I don’t particularly hang out with insurance and I assume that if you do today’s big angry report on captive reinsurance, by Benjamin Lawsky and his New York State Department of Financial Services,1 doesn’t come as much of a surprise. Still it’s fun for me because of its overlap with some of my favorite financial transactions. Like, here is the basic idea of reinsurance:

You’ve got a company (a New York State insurance company) that has insured some risks, and is required to hold reserves and be capitalized against those risks, and that seems unfair to that company, so it goes and finds another entity (a Cayman Islands reinsurance company) with less stringent capital requirements, and it buys reinsurance from that company, reducing its own capital requirements (it has no more exposure to the reinsured risk!) without 1-for-1 increasing the reinsurer’s capital requirements (better regulatory environment!), so there’s a positive-sum transaction.

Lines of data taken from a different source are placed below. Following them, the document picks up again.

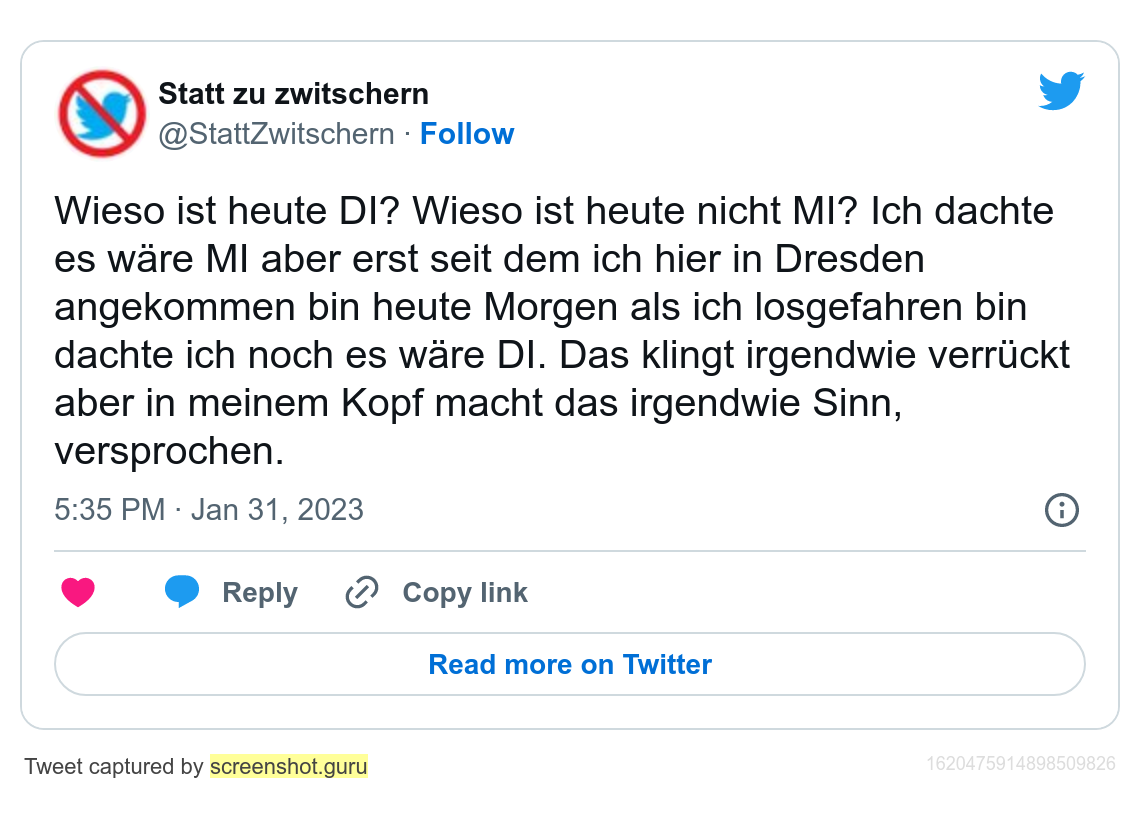Click the blue reply speech bubble icon
The image size is (1140, 822).
click(182, 592)
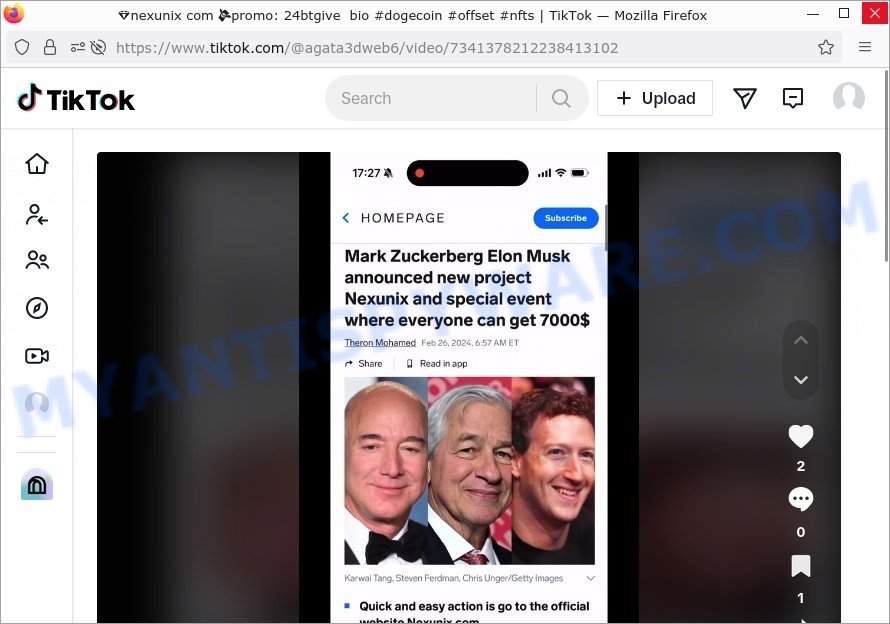Click the TikTok logo link
Screen dimensions: 890x624
(76, 98)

This in a nutshell describes all capital arbitrage transactions in banking: a big bank has a risk that brings it capital requirements, it goes and finds a pension fund or hedge fund (or insurance company!) that is willing to bear that risk, the transfer of risk from bank to fund reduces aggregate capital requirements, and a trade is made. This is a sort of “shadow banking,” and in fact Lawsky’s report borrows the term as “shadow insurance” to describe mechanically similar reinsurance transactions.